* _WHAT IS NEEDED_
The entries that follow should be reproduced exactly, with no images carried over.

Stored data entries

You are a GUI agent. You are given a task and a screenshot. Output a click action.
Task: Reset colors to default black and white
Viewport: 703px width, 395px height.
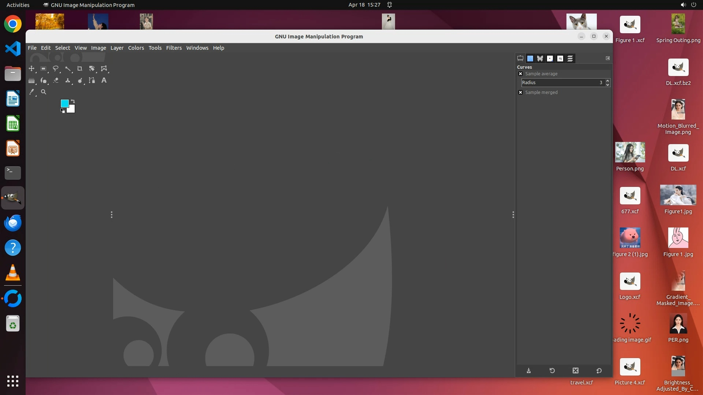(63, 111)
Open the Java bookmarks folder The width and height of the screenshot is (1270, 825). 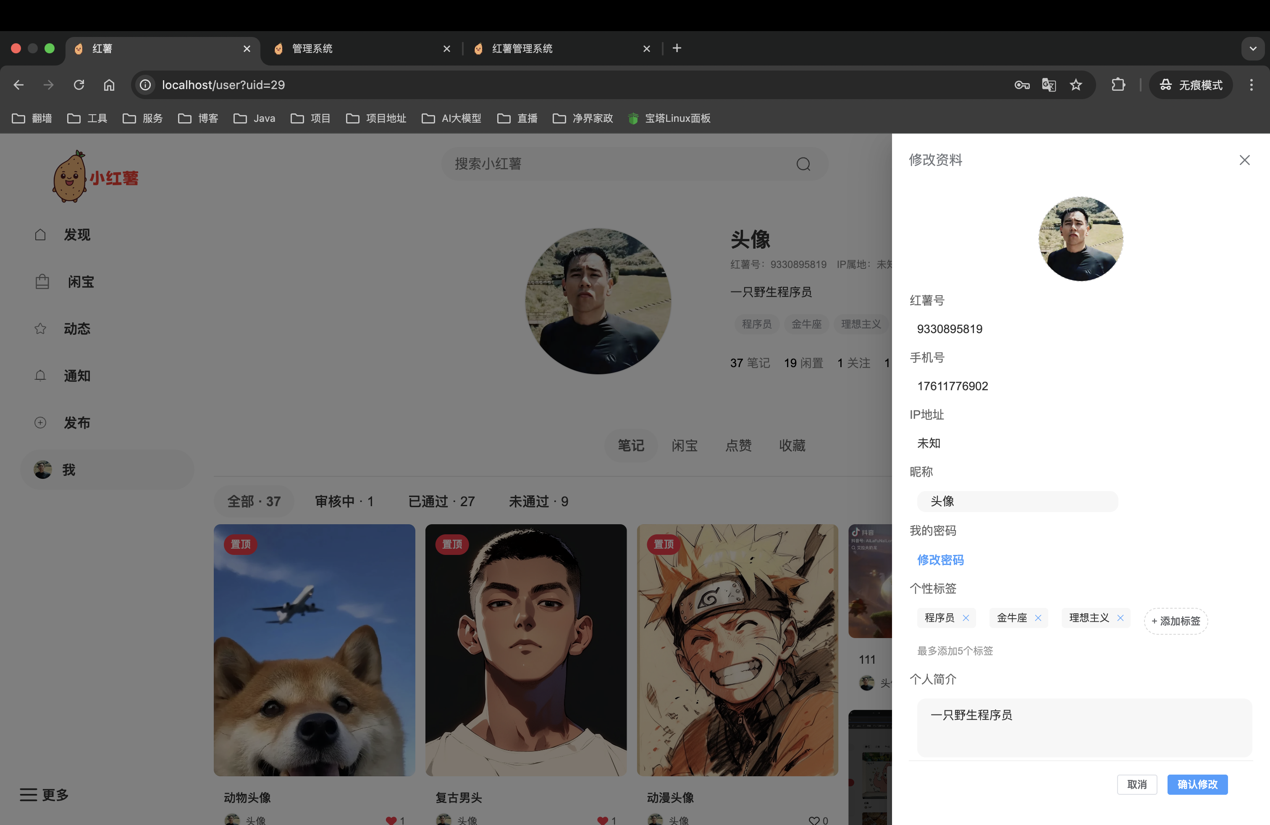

* _WRITTEN REPLY_
You are a GUI agent. You are given a task and a screenshot. Output a click action.
Task: Reset colors to default black and white
Viewport: 703px width, 395px height.
(63, 111)
Open the Java bookmarks folder The width and height of the screenshot is (1270, 825). 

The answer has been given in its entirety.